--- START Excerpted passage ---

Below Minimum Thresholds

    The 2012 Notice asked whether the Commission should amend the 
Jewelry Guides to provide particular guidance on how to describe non-
deceptively the content of alloy products that contain precious metals 
in amounts below the Guides' minimum thresholds. Currently, Section 
23.4 provides that it may be misleading to use the word ``gold'' or any 
abbreviation, or a quality mark implying gold content, to describe all 
or part of an industry product that is composed throughout of an alloy 
of gold that is less than 10 karats. Similarly, Section 23.6 provides 
that it is unfair or deceptive to mark, describe, or otherwise 
represent all or part of an industry product as ``silver,'' or to use a 
related abbreviation, unless it is at least 925/1,000ths pure silver. 
Section 23.7 suggests a minimum of at least 500 parts per thousand pure 
platinum for use of the word ``platinum'' or related abbreviation to 
mark or describe an industry product.

--- END Excerpted passage ---
--- START Given information ---

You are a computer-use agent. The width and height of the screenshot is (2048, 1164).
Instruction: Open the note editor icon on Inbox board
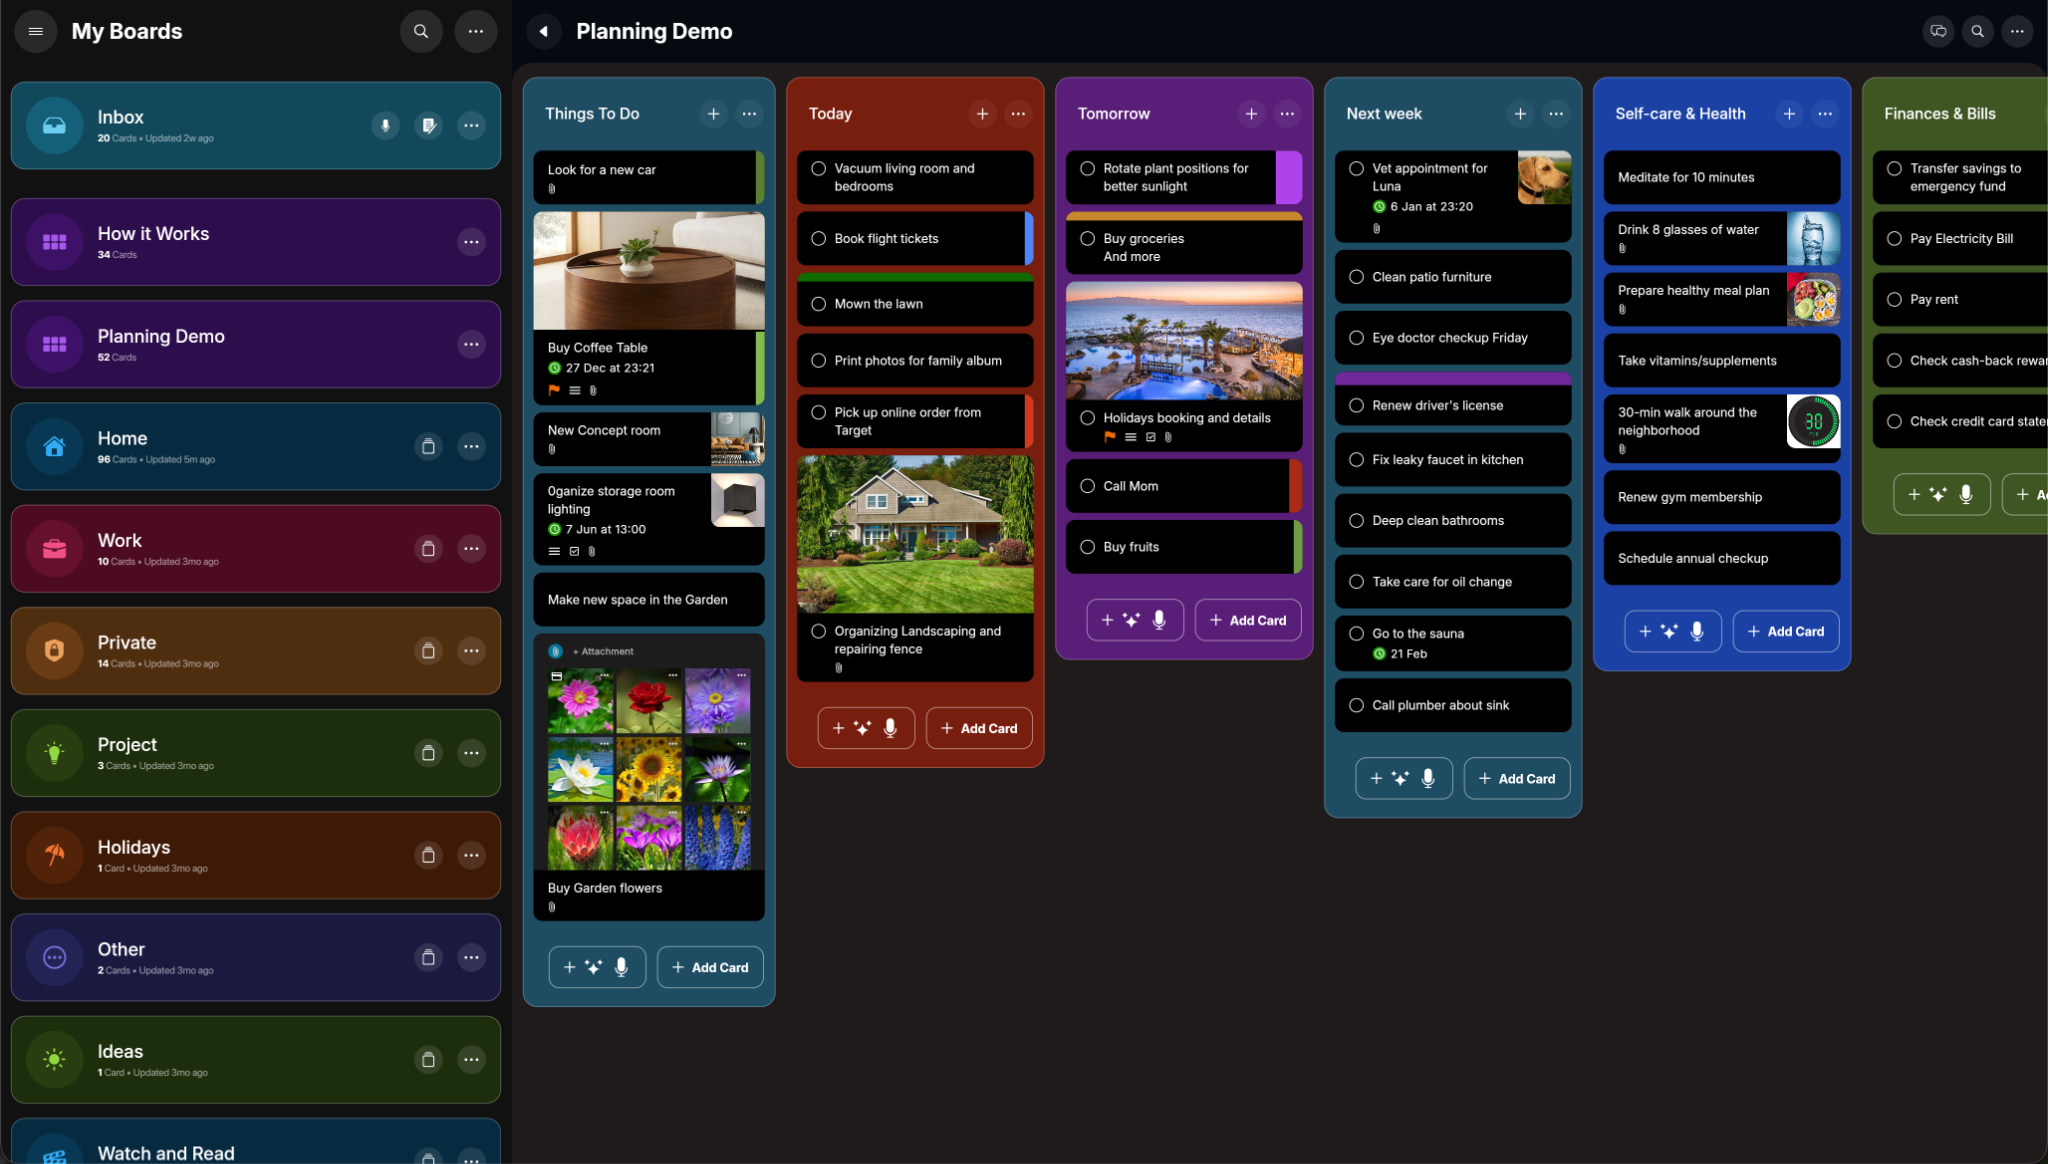coord(429,125)
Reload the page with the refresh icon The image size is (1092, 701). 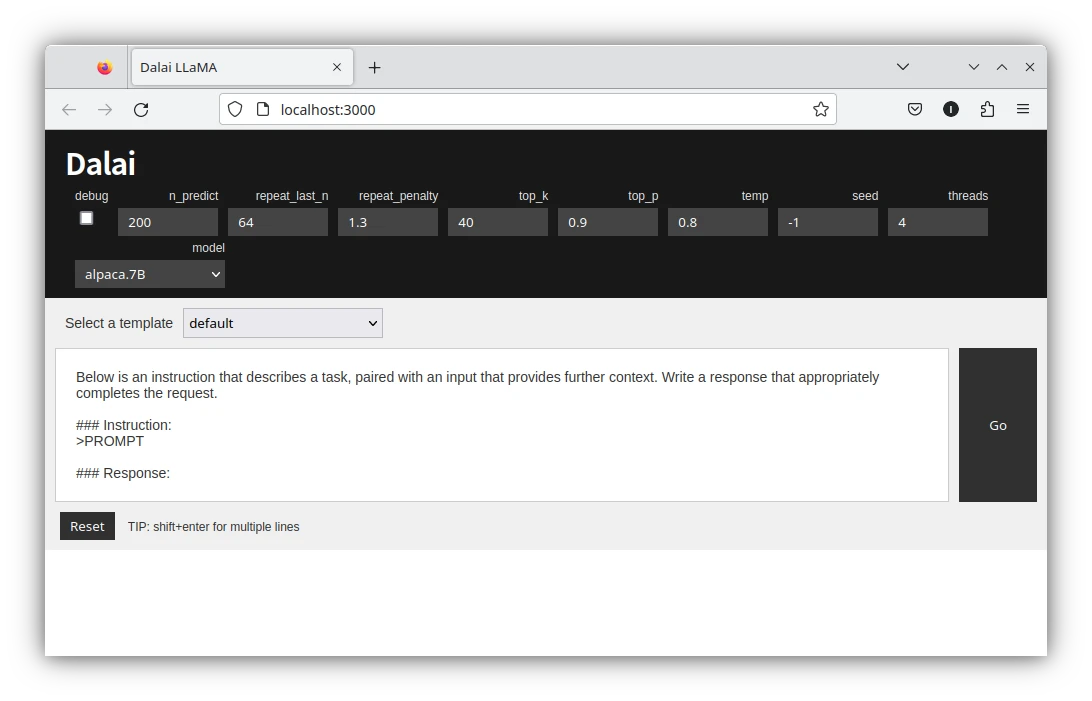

--- END Given information ---

Work instructions
**1)** Reproduce the passage on precious-metal thresholds verbatim, beginning at the words "Below Minimum Thresholds" and stopping after "925/1,000ths pure silver.".
**2)** Using the passage on precious-metal thresholds, answer the following:
(a) Under Section 23.4, below what karat level may it be misleading to describe an alloy as "gold"?
(b) What minimum purity does Section 23.6 set for calling a product "silver"?
(c) What minimum amount of pure platinum does Section 23.7 suggest for use of the word "platinum"?
Rely solely on the passage on precious-metal thresholds.

Results for each task
**1)**
Below Minimum Thresholds

    The 2012 Notice asked whether the Commission should amend the 
Jewelry Guides to provide particular guidance on how to describe non-
deceptively the content of alloy products that contain precious metals 
in amounts below the Guides' minimum thresholds. Currently, Section 
23.4 provides that it may be misleading to use the word ``gold'' or any 
abbreviation, or a quality mark implying gold content, to describe all 
or part of an industry product that is composed throughout of an alloy 
of gold that is less than 10 karats. Similarly, Section 23.6 provides 
that it is unfair or deceptive to mark, describe, or otherwise 
represent all or part of an industry product as ``silver,'' or to use a 
related abbreviation, unless it is at least 925/1,000ths pure silver.

**2)**
(a) Less than 10 karats.
(b) At least 925/1,000ths pure silver.
(c) At least 500 parts per thousand pure platinum.